Records shown:
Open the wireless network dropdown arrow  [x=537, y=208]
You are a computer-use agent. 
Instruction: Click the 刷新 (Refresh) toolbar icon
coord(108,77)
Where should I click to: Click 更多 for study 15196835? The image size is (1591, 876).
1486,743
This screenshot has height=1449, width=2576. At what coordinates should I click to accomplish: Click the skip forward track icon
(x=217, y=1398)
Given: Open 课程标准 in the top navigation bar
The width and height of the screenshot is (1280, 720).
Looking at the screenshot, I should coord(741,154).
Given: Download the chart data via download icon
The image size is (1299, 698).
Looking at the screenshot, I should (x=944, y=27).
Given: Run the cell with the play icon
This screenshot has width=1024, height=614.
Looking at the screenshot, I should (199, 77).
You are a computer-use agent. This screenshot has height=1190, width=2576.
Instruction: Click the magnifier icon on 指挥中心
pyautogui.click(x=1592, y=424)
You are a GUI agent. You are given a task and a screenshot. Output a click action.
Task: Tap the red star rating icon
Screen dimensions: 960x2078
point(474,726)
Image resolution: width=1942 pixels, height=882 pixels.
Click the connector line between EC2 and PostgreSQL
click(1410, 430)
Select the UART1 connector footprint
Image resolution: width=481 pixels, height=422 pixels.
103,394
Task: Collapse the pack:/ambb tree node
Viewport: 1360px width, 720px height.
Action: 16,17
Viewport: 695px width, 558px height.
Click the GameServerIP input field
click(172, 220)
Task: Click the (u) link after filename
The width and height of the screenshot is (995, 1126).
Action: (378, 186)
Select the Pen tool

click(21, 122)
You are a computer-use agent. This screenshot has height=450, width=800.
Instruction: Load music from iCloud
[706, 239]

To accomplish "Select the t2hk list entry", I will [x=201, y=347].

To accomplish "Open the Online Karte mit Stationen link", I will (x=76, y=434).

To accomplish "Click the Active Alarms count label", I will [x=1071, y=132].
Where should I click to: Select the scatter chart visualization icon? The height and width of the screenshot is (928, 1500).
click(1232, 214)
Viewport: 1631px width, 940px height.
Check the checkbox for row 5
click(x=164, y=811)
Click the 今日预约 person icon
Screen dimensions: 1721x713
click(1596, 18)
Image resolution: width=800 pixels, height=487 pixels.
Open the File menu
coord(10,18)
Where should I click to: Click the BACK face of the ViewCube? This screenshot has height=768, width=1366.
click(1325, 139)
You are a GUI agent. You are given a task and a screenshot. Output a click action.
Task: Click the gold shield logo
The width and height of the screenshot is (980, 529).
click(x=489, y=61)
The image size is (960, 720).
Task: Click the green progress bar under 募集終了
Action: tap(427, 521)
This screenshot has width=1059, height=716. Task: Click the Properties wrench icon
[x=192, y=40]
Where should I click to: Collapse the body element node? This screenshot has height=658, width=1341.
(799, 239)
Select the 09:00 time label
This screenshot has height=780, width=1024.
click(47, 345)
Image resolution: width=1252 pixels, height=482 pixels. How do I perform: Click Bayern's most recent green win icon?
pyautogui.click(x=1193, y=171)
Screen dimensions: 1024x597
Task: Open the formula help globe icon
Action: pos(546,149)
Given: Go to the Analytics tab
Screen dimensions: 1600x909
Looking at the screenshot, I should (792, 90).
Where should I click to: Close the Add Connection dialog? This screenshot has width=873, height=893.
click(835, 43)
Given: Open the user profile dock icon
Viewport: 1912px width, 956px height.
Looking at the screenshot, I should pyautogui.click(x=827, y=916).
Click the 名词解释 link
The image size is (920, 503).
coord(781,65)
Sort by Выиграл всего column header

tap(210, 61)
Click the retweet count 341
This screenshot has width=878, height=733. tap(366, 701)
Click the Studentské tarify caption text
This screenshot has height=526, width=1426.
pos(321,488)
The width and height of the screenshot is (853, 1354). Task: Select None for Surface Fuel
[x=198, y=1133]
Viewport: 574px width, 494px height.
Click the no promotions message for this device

Problem details:
In full and without deviation, reproduce the entries above.

Expected answer:
Open the wireless network dropdown arrow  [x=537, y=208]
You are a computer-use agent. 
Instruction: Click the 刷新 (Refresh) toolbar icon
coord(108,77)
Where should I click to: Click 更多 for study 15196835? The image size is (1591, 876).
1486,743
This screenshot has height=1449, width=2576. At what coordinates should I click to accomplish: Click the skip forward track icon
(x=217, y=1398)
Given: Open 课程标准 in the top navigation bar
The width and height of the screenshot is (1280, 720).
Looking at the screenshot, I should coord(741,154).
Given: Download the chart data via download icon
The image size is (1299, 698).
Looking at the screenshot, I should (x=944, y=27).
Given: Run the cell with the play icon
This screenshot has width=1024, height=614.
Looking at the screenshot, I should (199, 77).
You are a computer-use agent. This screenshot has height=1190, width=2576.
Instruction: Click the magnifier icon on 指挥中心
pyautogui.click(x=1592, y=424)
You are a GUI agent. You are given a task and a screenshot. Output a click action.
Task: Tap the red star rating icon
Screen dimensions: 960x2078
point(474,726)
Image resolution: width=1942 pixels, height=882 pixels.
Click the connector line between EC2 and PostgreSQL
click(1410, 430)
Select the UART1 connector footprint
Image resolution: width=481 pixels, height=422 pixels.
103,394
Task: Collapse the pack:/ambb tree node
Viewport: 1360px width, 720px height.
Action: 16,17
Viewport: 695px width, 558px height.
Click the GameServerIP input field
click(172, 220)
Task: Click the (u) link after filename
The width and height of the screenshot is (995, 1126).
Action: (378, 186)
Select the Pen tool

click(21, 122)
You are a computer-use agent. This screenshot has height=450, width=800.
Instruction: Load music from iCloud
[706, 239]

To accomplish "Select the t2hk list entry", I will [x=201, y=347].

To accomplish "Open the Online Karte mit Stationen link", I will (x=76, y=434).

To accomplish "Click the Active Alarms count label", I will [x=1071, y=132].
Where should I click to: Select the scatter chart visualization icon? The height and width of the screenshot is (928, 1500).
click(1232, 214)
Viewport: 1631px width, 940px height.
Check the checkbox for row 5
click(x=164, y=811)
Click the 今日预约 person icon
Screen dimensions: 1721x713
click(1596, 18)
Image resolution: width=800 pixels, height=487 pixels.
Open the File menu
coord(10,18)
Where should I click to: Click the BACK face of the ViewCube? This screenshot has height=768, width=1366.
click(1325, 139)
You are a GUI agent. You are given a task and a screenshot. Output a click action.
Task: Click the gold shield logo
The width and height of the screenshot is (980, 529).
click(x=489, y=61)
The image size is (960, 720).
Task: Click the green progress bar under 募集終了
Action: tap(427, 521)
This screenshot has width=1059, height=716. Task: Click the Properties wrench icon
[x=192, y=40]
Where should I click to: Collapse the body element node? This screenshot has height=658, width=1341.
(799, 239)
Select the 09:00 time label
This screenshot has height=780, width=1024.
click(47, 345)
Image resolution: width=1252 pixels, height=482 pixels. How do I perform: Click Bayern's most recent green win icon?
pyautogui.click(x=1193, y=171)
Screen dimensions: 1024x597
Task: Open the formula help globe icon
Action: pos(546,149)
Given: Go to the Analytics tab
Screen dimensions: 1600x909
Looking at the screenshot, I should (792, 90).
Where should I click to: Close the Add Connection dialog? This screenshot has width=873, height=893.
click(835, 43)
Given: Open the user profile dock icon
Viewport: 1912px width, 956px height.
Looking at the screenshot, I should pyautogui.click(x=827, y=916).
Click the 名词解释 link
The image size is (920, 503).
coord(781,65)
Sort by Выиграл всего column header

tap(210, 61)
Click the retweet count 341
This screenshot has width=878, height=733. tap(366, 701)
Click the Studentské tarify caption text
This screenshot has height=526, width=1426.
pos(321,488)
The width and height of the screenshot is (853, 1354). Task: Select None for Surface Fuel
[x=198, y=1133]
Viewport: 574px width, 494px height.
Click the no promotions message for this device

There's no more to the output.